▶ Set task
Arrange the lines from the one containing "Screenshot is 1140x2576." up to and including the one containing "Accepteren (642, 1362)" as a Markdown table with the columns Row and Line, skipping blank lines. Include only those lines.

▶ Task input

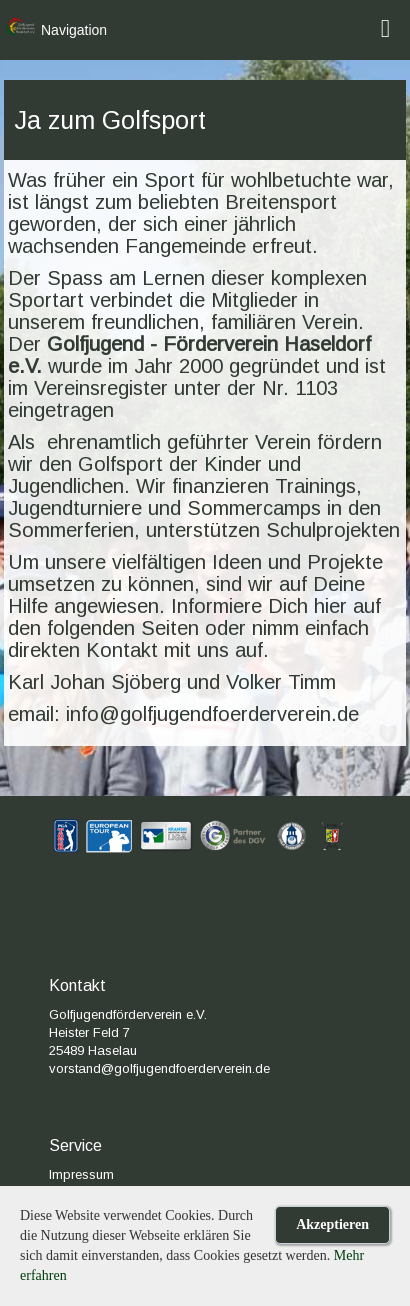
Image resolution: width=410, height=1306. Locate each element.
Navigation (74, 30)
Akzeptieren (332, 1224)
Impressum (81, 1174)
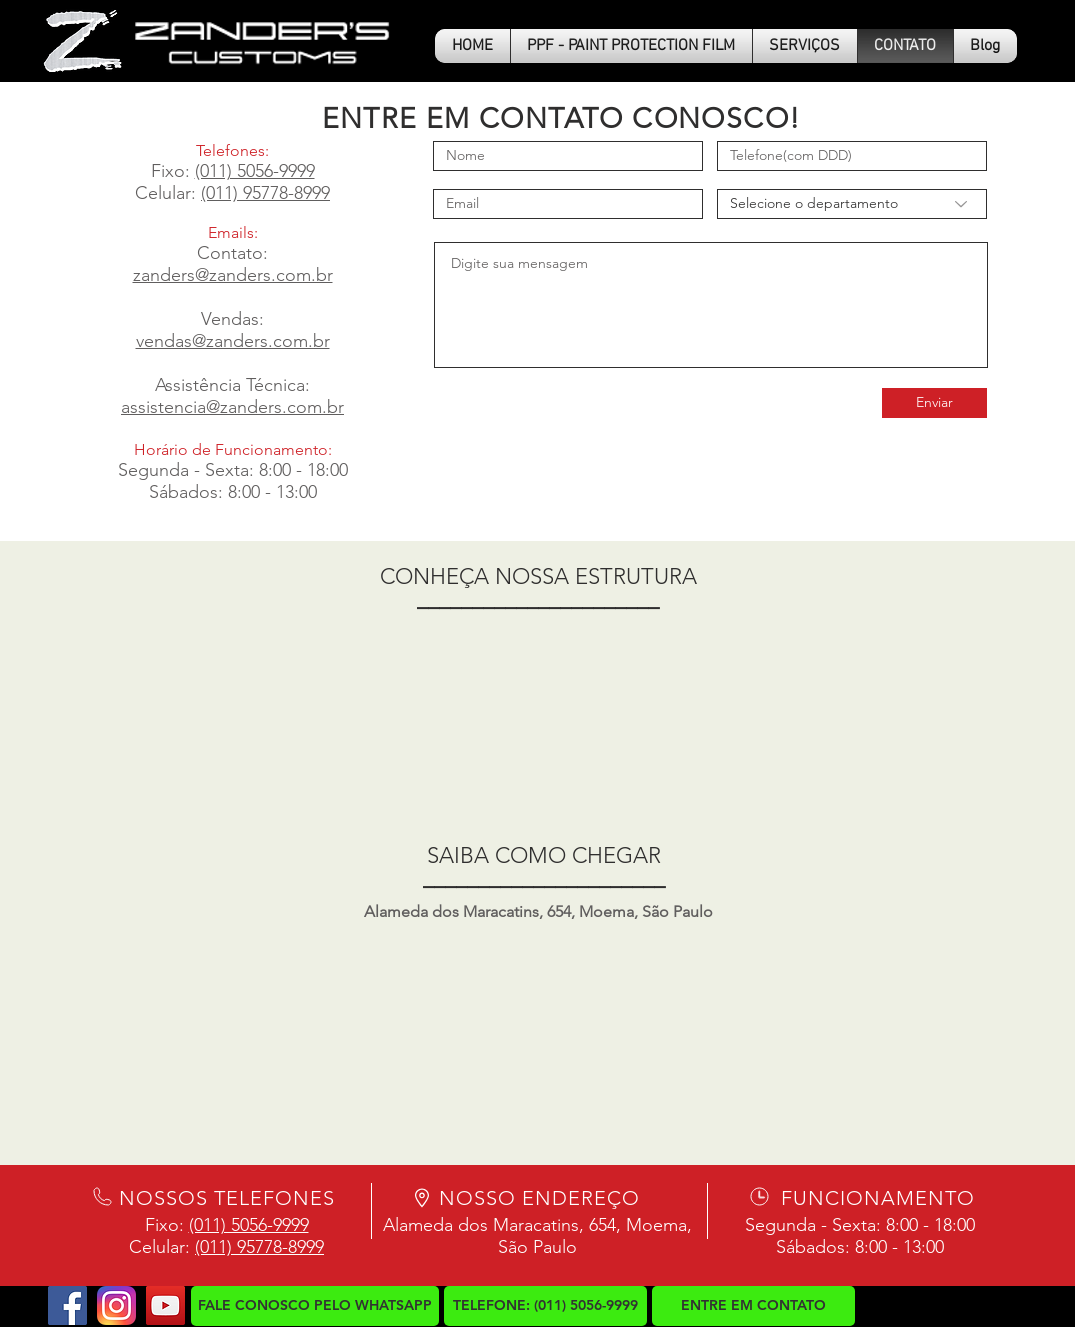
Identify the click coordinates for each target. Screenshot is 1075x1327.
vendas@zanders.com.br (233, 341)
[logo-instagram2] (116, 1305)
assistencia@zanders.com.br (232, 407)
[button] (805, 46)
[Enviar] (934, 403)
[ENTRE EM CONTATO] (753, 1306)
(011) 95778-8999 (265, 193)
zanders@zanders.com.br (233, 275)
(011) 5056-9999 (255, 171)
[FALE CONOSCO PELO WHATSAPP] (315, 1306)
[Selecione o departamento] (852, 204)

==

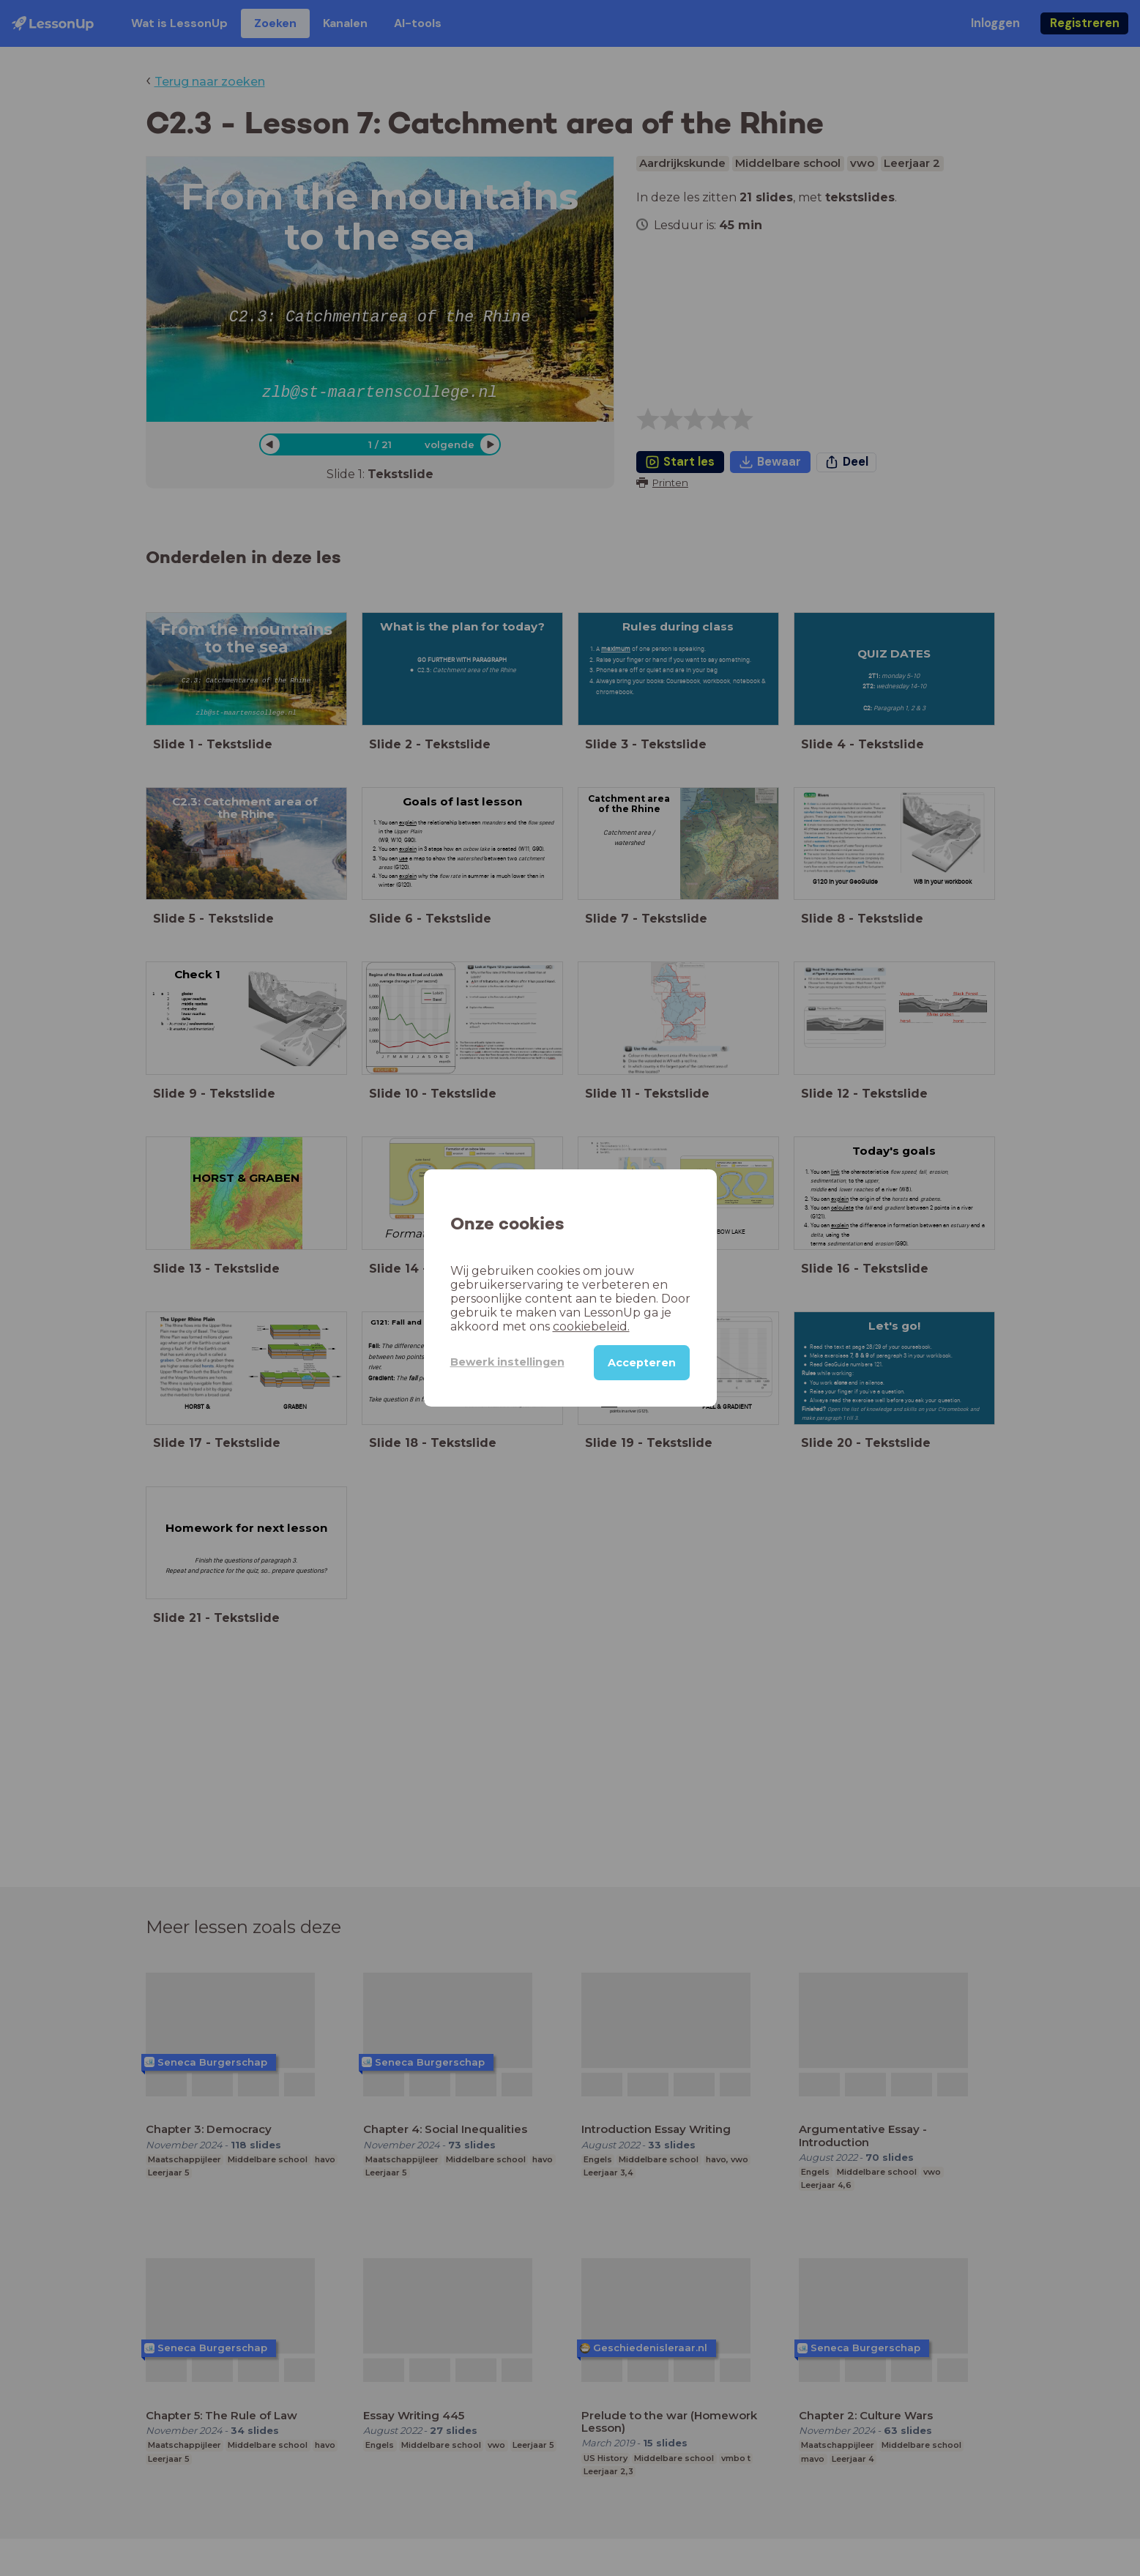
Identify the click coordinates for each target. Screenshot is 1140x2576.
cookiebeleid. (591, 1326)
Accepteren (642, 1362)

▶ Complete output
| Row | Line |
|---|---|
| 1 | Identify the click coordinates for each target. Screenshot is 1140x2576. |
| 2 | cookiebeleid. (591, 1326) |
| 3 | Accepteren (642, 1362) |